Staffing Shortages
For-Profit Ownership is the Problem
As a long-time nursing home attorney, I can assure you that for-profit chains have lower quality of care. A new study verifies the obvious. Evidentiary findings published in the Journal of Long-Term Care serve as the latest evidence against for-profit management of nursing homes.
Dozens of studies prove the negative relationship between ownership structure and quality of care including performance, and COVID-19 deaths. For-profits maintain lower staffing levels and less personal protective equipment.
A 2016 report co-authored by Charlene Harrington found the “profit incentive has been shown to be directly related to low staffing.” For-profit facilities operate with less staff and more quality deficiencies than their non-profit counterparts.
A national survey shows 94% of nursing homes face staffing shortages. This is nothing new. Experts emphasize the need for strong federal minimum staffing standards. For-profit homes — which make up roughly 70% of the industry — operate with less staff to cut back on their costs and boost profits.

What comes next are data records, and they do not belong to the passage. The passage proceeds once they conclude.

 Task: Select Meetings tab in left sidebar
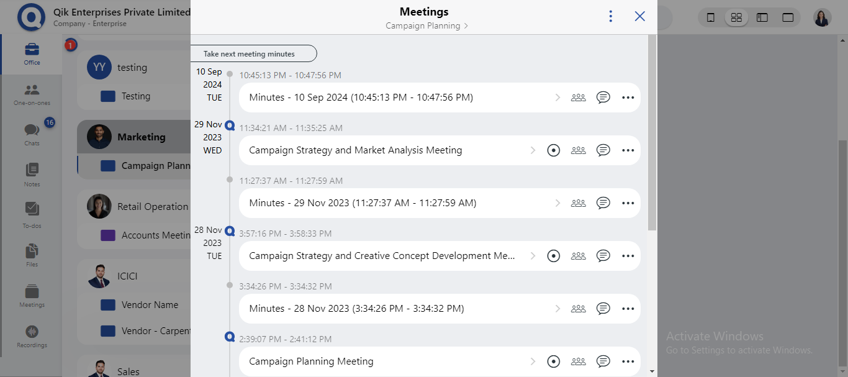[x=32, y=296]
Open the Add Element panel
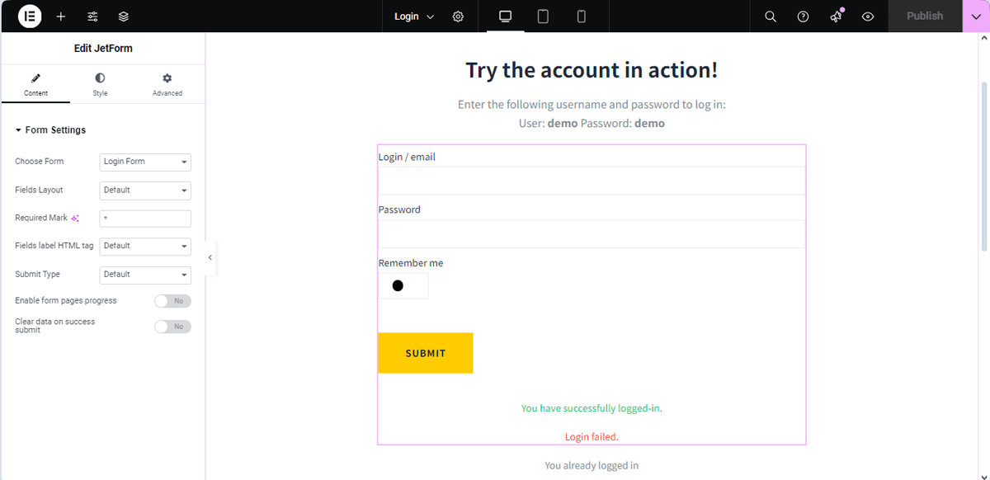 [x=60, y=16]
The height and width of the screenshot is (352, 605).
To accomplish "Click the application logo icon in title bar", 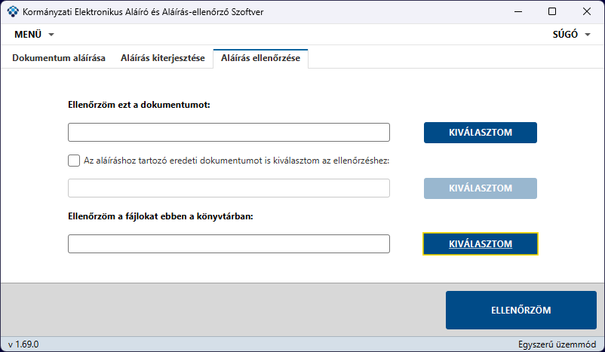I will 13,11.
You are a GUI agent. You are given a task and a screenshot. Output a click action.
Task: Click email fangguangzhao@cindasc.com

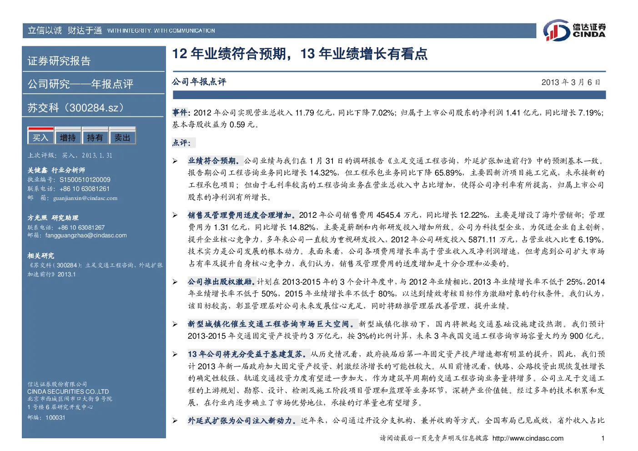pyautogui.click(x=86, y=236)

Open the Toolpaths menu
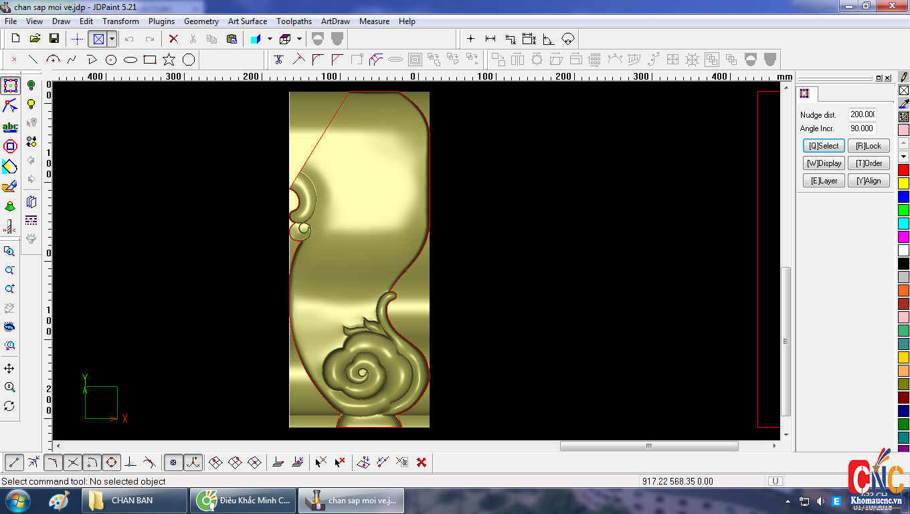(x=294, y=21)
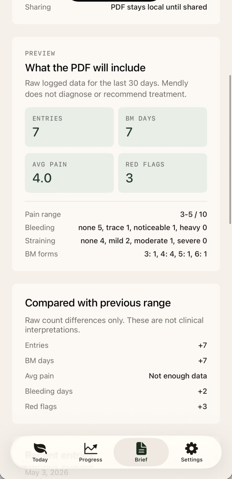Screen dimensions: 232x479
Task: Switch to the Today tab label
Action: (x=40, y=460)
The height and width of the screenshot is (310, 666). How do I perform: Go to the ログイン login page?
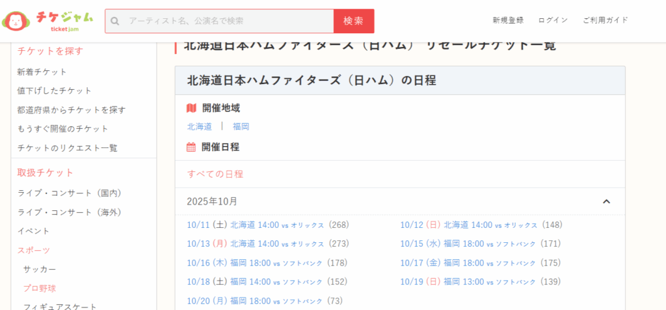click(553, 20)
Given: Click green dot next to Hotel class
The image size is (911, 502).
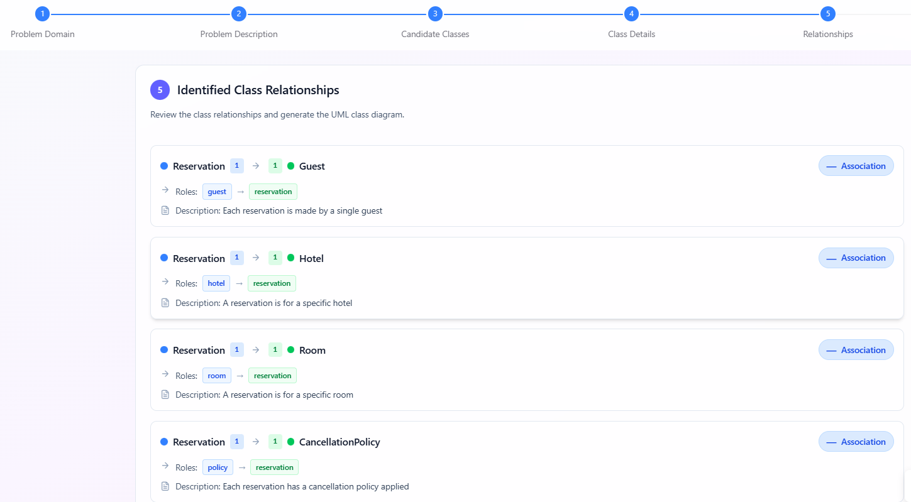Looking at the screenshot, I should coord(290,258).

Dane Henning is the Director of the National Association of Health Care Assistants. He represents thousands of caregivers. He said:
“The problem of our staffing crisis that we’re currently in America’s nursing homes, it needs to be resolved and needs to be resolved now, it needed to be resolved before COVID, in fact, if we would have had a decent staffing percentage going into COVID, we could have saved a lot of lives, during COVID, and so now that it’s getting worse, let’s go ahead and get this thing fixed and not sweep this thing under the rug.”
He is right. Safe staffing is necessary. The residents deserve it. The solution is to increase the quality and quantity of staff by paying them a living wage. Rules must require facilities to use taxpayer funds efficiently and effectively for the care of the residents.